The subsequent scene with the Shepherd was oddly intriguing and I have not yet worked out what the producer was trying to do/say. The boy singer stood one side at the front while performing and then remained there still and silent once finished. But the instrumentalist (the English horn) who accompanies this also came onto stage (in normal orchestral dress) and there was also a doppelganger of the singer who interacted with the instrumentalist! Was it a Brechtian ‘alienation’ effect? The latter part of the act from a staging and musical point of view, is one of the weakest parts I feel but here there was some degree of movement and interaction between the characters and their plot-heavy narrations to each other. More so than in Berlin, thankfully.
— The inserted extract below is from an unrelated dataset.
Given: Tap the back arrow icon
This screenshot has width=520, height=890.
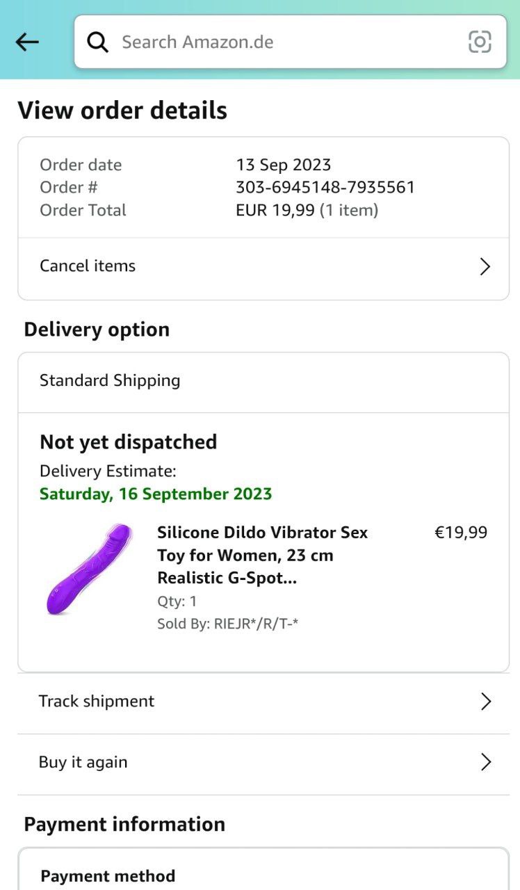Looking at the screenshot, I should 27,42.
Act 2 with the singing contest was SUPERB! The contest was imaginatively staged with excellent reactions and interactions from the very large numbers on stage and the whole contest was really vivid and engrossing. The modern dress was particularly effective with the ‘heralds’ being very smart, tight-skirted PR ‘gels’, very formally choreographed who greeted and guided the guests (all in dark formal suits or dresses)as they arrived. Tannhauser was the only one with a hint of colour - a dark red buttonhole. This was a neatly effective symbolic statement. The only slight flaw was the they brought the (vast) numbers on to stage from both sides of the stage and from the back of the theatre – in itself an imaginative use of space but ALL then crossed on stage, under the guidance of the ‘heralds’. Because of the numbers this just made it look messy; it would have bene better to have say half of those who entered on Stage Right remain there (and likewise for Stage Left, rather than having the crowded traffic (necessarily pushed to the front of the stage) that we saw. But this is a very minor, picky point.
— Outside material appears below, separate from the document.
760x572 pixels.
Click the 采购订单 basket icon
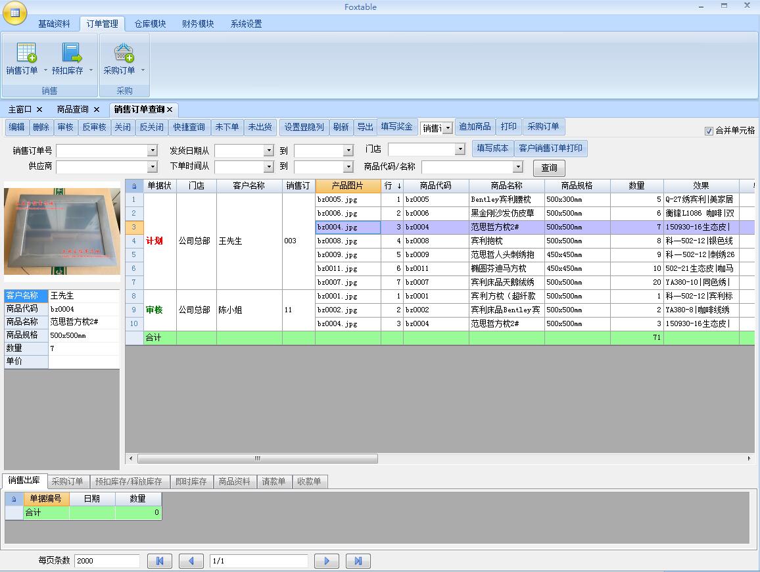tap(124, 53)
Act 3 maintained the standard, musically and dramatically. The chorus was superb (they have got to be for this) and the positioning of a brass group high above the stage was thrilling (this in Act 2 as well as Act 3). The Rome narration was stunningly powerful as this was the crowning glory of the superb performance of the exceptional Stephen Gould- sweet-voiced, with unforced power and superbly sustained throughout the evening. The Narration voice was as fresh as when he started.
So, a wonderful performance that did superb justice to the piece – and it goes without saying now that the chorus, orchestra and conductor were equally key elements in the success of the evening.
So that was Wagner Nights 2018 (this was the final performance; now the Ring cycle – for which I have already got my tickets – I have learnt from last year when I could only get tix for two parts!